# Coopers Real Ale Suggestions



## achy02 (28/9/08)

Hi all,
Im thinking about putting down a quick brew. I intend on using coopers real ale kit, dextrose, liquid light malt, US05(56) liquid yeast. Not sure about which hops to use or quantities. Any suggestions?
achy

ps I am not trying to clone anything, I am just after a good session beer with a bit of taste.


----------



## quantocks (29/9/08)

i just did this with nothing but the kit and Brew Enhancer 2, it fermented out within 4-5 days and tastes pretty good straight from fermenter. Just kegged it today, so will let you know how it goes once carbed. For a good quick beer, this tastes great straight as a kit only.


----------



## Pollux (29/9/08)

I have done this one with the Kit, 1kg BE1 and 500g LDME....

Fermented like mental, overflowed the airlock for 2 days, but after only 19 days in the bottle it's become quite drinkable and not a bad drop for $20 at coles....Although a touch sweet.

Currently have another sitting in primary that I used the lager kit that comes with a coopers microbrew, a real ale kit, 500g LDME and both yeasts, again, mental fermentation, lots of airlock icecream but now after only 4 days in the fermenter, it already tastes good, has a bit more bitterness than round one.


----------



## Gavo (29/9/08)

Hi achy, I have one of these bottled now, it was done on dex only and is not to bad just has little hop flavour. but if I were to use it again I would add something like cascade to it particularly if you are adding extra malt. Personal taste though. The choice is yours.


----------



## Barley Belly (29/9/08)

I've done this one as well, got the kit for $5 from Woolies (they were running it out), wish I had of bought all the cans now, woulda had a nice twocan

Coopers Real Ale
1kg Coopers Brewing Sugar
2 cups LDME
15g Teabag Cluster Steeped 10 mins then thrown into fermenter
Kit Yeast Dry
Filled to 23litres
Fermented in primary for 12 days @ 20deg, (finished after 7 days, left rest of the time to clear up)
OG 1042
FG 1010
4.8 % alc

Been in the bottle for around 4 months now, only a few left, drinkable within a month, but has matured to be a nice drop.
Will definately do again soon.


----------



## Beer&Kebab (29/9/08)

1 can Coopers Real ALe
500 gms LDME
500 gms DEXT
100 gms XTAL
12 gms Amarillo dry hopped into primary at day 4.
Kit yeast.
Made to 20 ltrs.

At 6 weeks in bottle a nice beer that has malt and hop aroma and flavour.
I am really starting to like Amarillo as a hop.


----------



## Pennywise (29/9/08)

Awesome kit to play around with

Coopers Real Ale
1kg LDME
100g Dex
100-200g Med crystal or Caramalt
Dry hop with anything from Amarillo, EK Goldings, Willamette
I would even be inclined to add a touch of Chinook


----------



## sid (29/9/08)

I like fuggles for that style beer, then dry hopping it with williamette.


----------



## Cube (29/9/08)

Drinking it now.
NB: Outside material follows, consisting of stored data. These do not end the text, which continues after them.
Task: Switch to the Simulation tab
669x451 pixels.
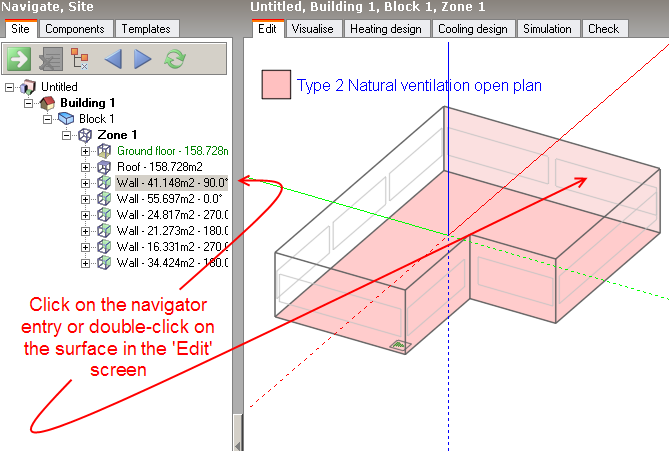Action: [x=547, y=29]
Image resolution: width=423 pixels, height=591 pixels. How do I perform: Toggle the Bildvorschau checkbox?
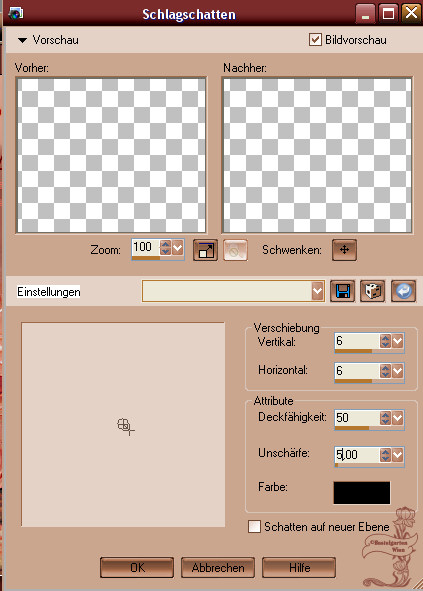coord(315,40)
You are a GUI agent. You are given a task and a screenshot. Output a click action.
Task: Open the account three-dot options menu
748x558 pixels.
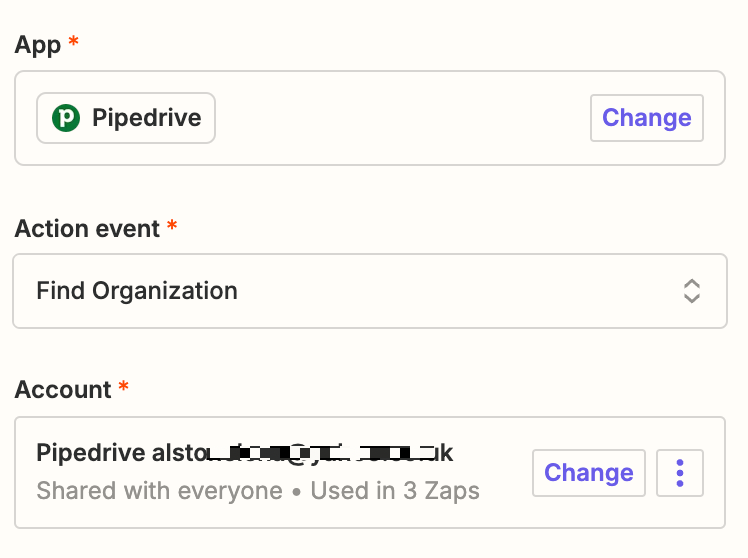pyautogui.click(x=680, y=473)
My first boil up kit. 500 DME, 600 DEX, 15 grm amarillo for 15 mins and 10 grm at flame out. Didn't even strain it, all in primary. Day 4, 10grms amarillo. EDIT: US04 yeast. Not my preferred us05, but out of stock

Not bad at 18 days, getting really nice hoppy smell and malt taste. 

Done a draught same as above but strained to compare. Yet to drinkie-poos that.


----------



## discoloop (29/9/08)

I've done this one with a bit of late amarillo too. Turned out a great drop. Off memory, I used a kilo of pale dry malt and 250g of golden syrup. A little amarillo steeped and a little amarillo dry.
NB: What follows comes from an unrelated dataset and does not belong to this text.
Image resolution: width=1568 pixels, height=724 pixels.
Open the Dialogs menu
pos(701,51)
One of the best straightforward K&K's I did.


----------



## achy02 (29/9/08)

Well, I have lots to think about. Im thinking Real Ale Kit, 500gr Dex, 500gr LDM liquid, yeast as mentioned and 15gr amarillo dry hopped. Thanks heaps for all of the ideas it is a huge help.


----------



## Bubba Q (2/10/08)

Im also thinking of putting down a Coopers real ale kit this weekend and was wondering what people thought about this?
Coopers Real Ale
1kg LME
500gm dex
15gm hallertau pellets @ 15 min
15gm cascade pellets @ 0 min


----------



## quantocks (2/10/08)

had this from the keg last night, lacks bitterness ? not sure what it was meant to taste like, but it was better than my previous batch that's for sure!
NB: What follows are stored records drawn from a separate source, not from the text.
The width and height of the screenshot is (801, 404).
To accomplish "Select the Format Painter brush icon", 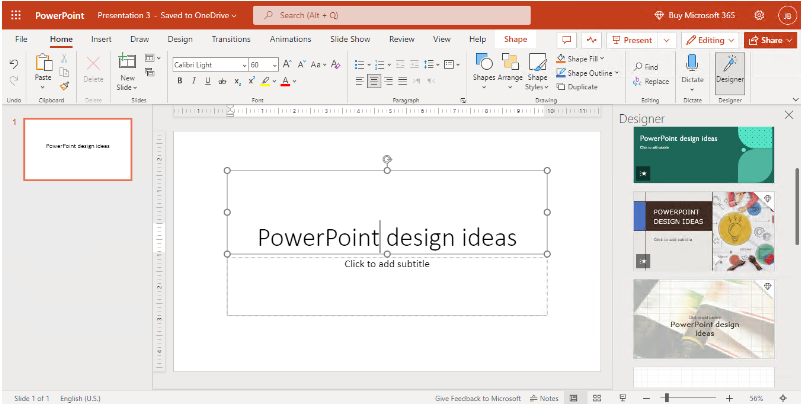I will pos(64,86).
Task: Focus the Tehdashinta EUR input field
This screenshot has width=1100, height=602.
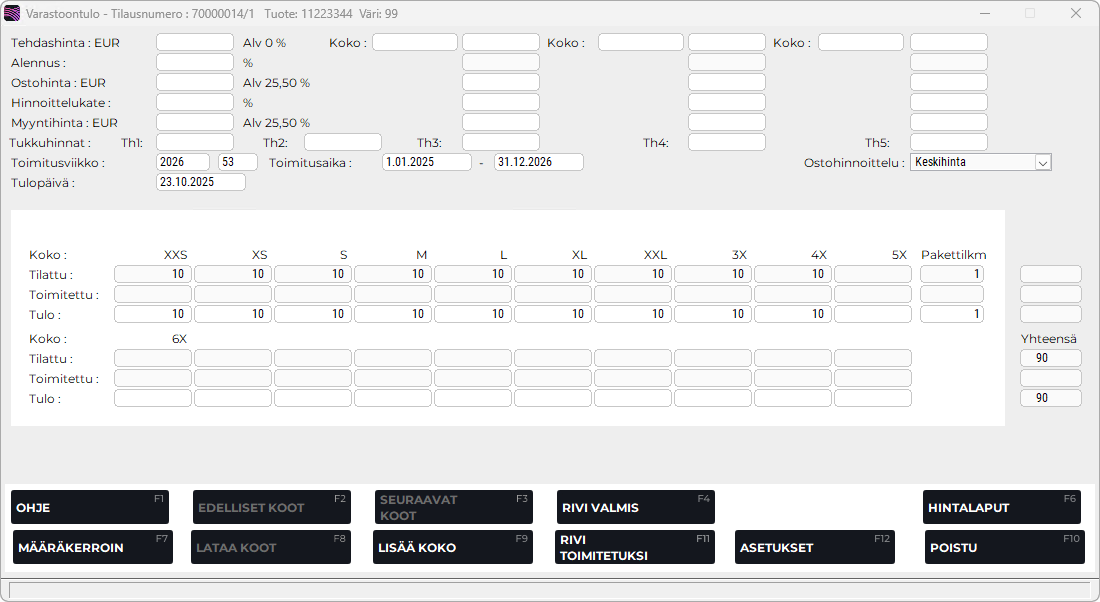Action: coord(194,42)
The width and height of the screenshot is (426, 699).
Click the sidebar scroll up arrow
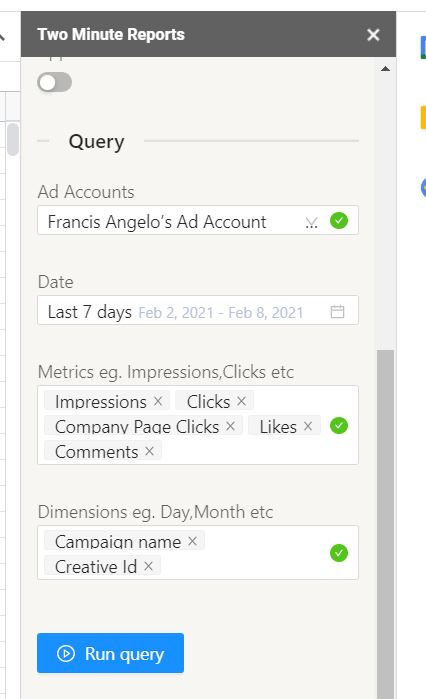tap(385, 69)
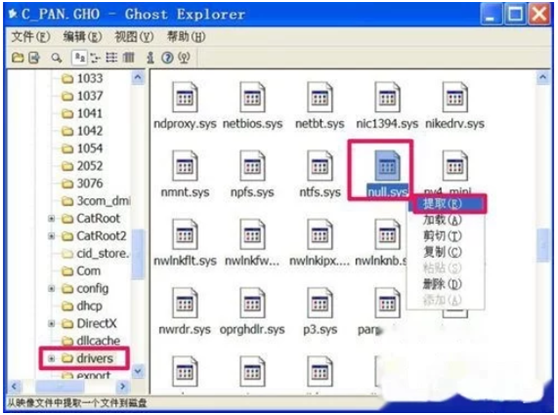Viewport: 558px width, 415px height.
Task: Click the folder tree horizontal scrollbar thumb
Action: coord(59,386)
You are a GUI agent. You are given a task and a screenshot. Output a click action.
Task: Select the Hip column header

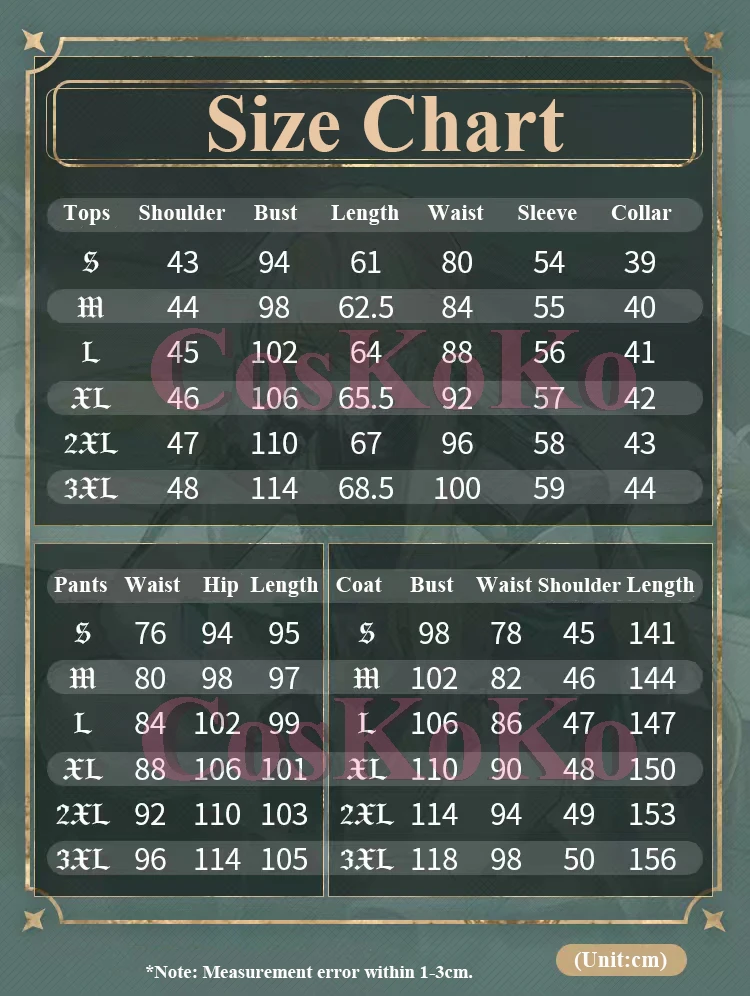[x=220, y=584]
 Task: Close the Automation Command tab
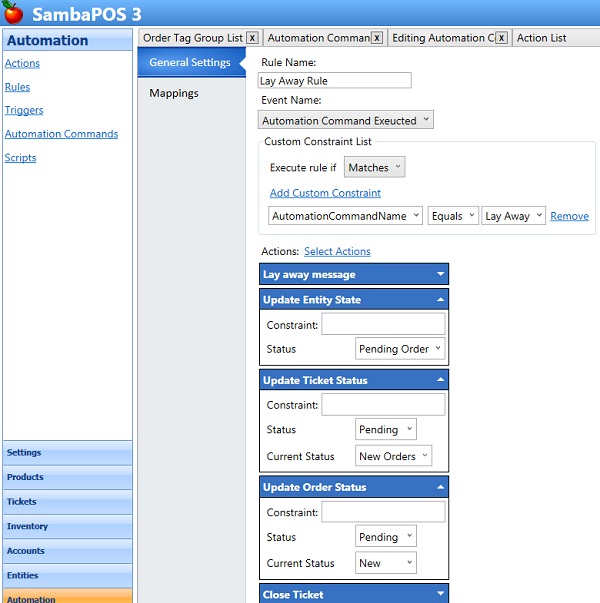tap(377, 38)
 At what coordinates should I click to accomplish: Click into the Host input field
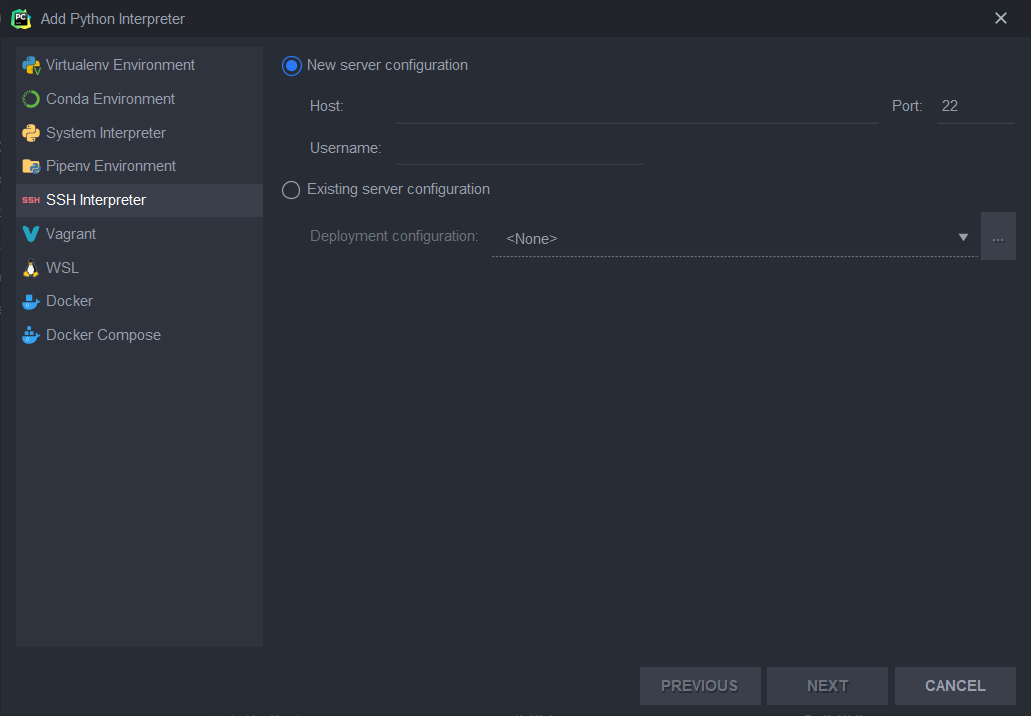636,106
is this meant to taste anything like a megaswill or nothing at all?


----------



## Pennywise (2/10/08)

Bubba Q said:


> I'm also thinking of putting down a Coopers real ale kit this weekend and was wondering what people thought about this?
> Coopers Real Ale
> 1kg LME
> 500gm dex
> ...



I would go for the cascade @15 and dry hop with amarillo, those two hops are :icon_drool2: together. Haven't used hallertau before but i can vouch for the cascade & amarillo. Steep some medium crystal for a nice caramel flavour


----------



## flano (22/4/14)

excuse my ignorance .
So far I have only ever done all grain BIAB's and one corona kit where I just followed the instructions on the tin.

So for example this :
Coopers Real Ale
1kg LME
500gm dex
15gm hallertau pellets @ 15 min
15gm cascade pellets @ 0 min

I am I correct when I assume you are just boiling water with LME and DEX in it and then just chucking in the hop additions with 15 and 10 mins to go?
Then adding the can of Coopers after the boiling has stopped?
If so how much water are you using initially in the pot and for how long do you boil the entire thing for ...do you use whirlfloc? 

I ask because I purchased a can of coopers real ale from Woolies..I just wanted to try it out.
I am cool with adding hops etc as I have BIAB for about 3 years now.

Also what is coopers real ale meant to taste like in comparison to a store bought beer - style etc?

cheers
flano.


----------



## hoppy2B (23/4/14)

Hi Flano,

Generally the instructions or advice I see people giving on here is to do a partial boil with about 4 litres of water and some malt extract to give a gravity reading of 1040, to which are made hop additions. 

Good question about adding the rest of the extract after the boiling has stopped. I guess it varies between individuals as to what they do with the rest of the extract because some people will recommend boiling ldme etc., for 10 to 15 minutes to sterilize it. 

Personally, I do a full boil. By that I mean that I boil all the water I use to make up the kit. I use 2 x 15 litre Kmart pots for kits. I'll normally add approximately half my extract to each pot.

On the Coopers tins you will see a diagram of a tap where it says to add water to make up the final volume, and I understand that people fill their ferment vessel from the tap. I've always considered that to be bad practice and believe that the tap diagram isn't necessarily an instruction to fill from the tap, just a pictorial representation to add water.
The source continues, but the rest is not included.